The drama explores the history of working-class struggle through the death of lifelong activist Billy Scully and its impact on his two sons. Smith was inspired by the death of his own father (photographs of whose life adorn the opening credits) and played the eldest son himself. His grief accounts for some of the raw emotion in his performance.

Through the testimony of their uncle John (former docker, communist and trade unionist Peter Kerrigan) - who preserves the history of the workers' struggle for power in his memories, pamphlets and press cuttings - the grieving brothers have their eyes opened to their father's campaigning past. With quiet rage, John relates the story of the 1926 General Strike, the violent suppression of working-class protesters in 1911 by then home secretary Winston Churchill, and the abandonment of the workers by the very institutions (the Labour 'Mafia', the trade unions) that had been built to pursue their cause.

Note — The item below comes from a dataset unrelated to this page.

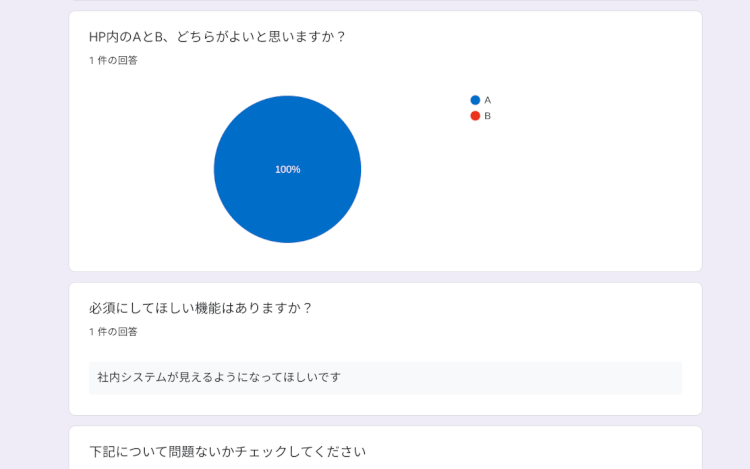750x469 pixels.
Task: Click 1 件の回答 under the HP question
Action: [x=113, y=60]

These points are underlined by fragments of radio reportage of the General Strike - including Catholic Archbishop Cardinal Bourne's comments that the strike was a sin against God, which plays over Billy's funeral service - in a drama that otherwise pulls back from the documentary experiments of Loach's Wednesday Play (BBC, 1964-70) period.

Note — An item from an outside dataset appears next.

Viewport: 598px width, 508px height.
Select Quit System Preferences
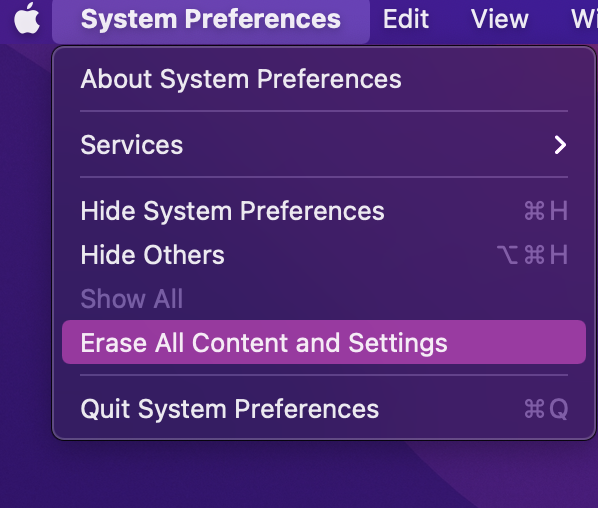click(x=324, y=409)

'After a Lifetime' was completed in 1969, but held back by LWT and the Independent Television Authority, which demanded cuts for sexual language. Though it insisted it was untroubled by the politics (citing instead concerns at print quality and complaints from actors' union Equity), LWT finally relented to a transmission only after a samizdat press screening, organised by producer Tony Garnett, attracted favourable responses from critics: notably The Guardian's Nancy Banks-Smith, who judged it "brilliantly funny, and moving with a sort of subterranean rage".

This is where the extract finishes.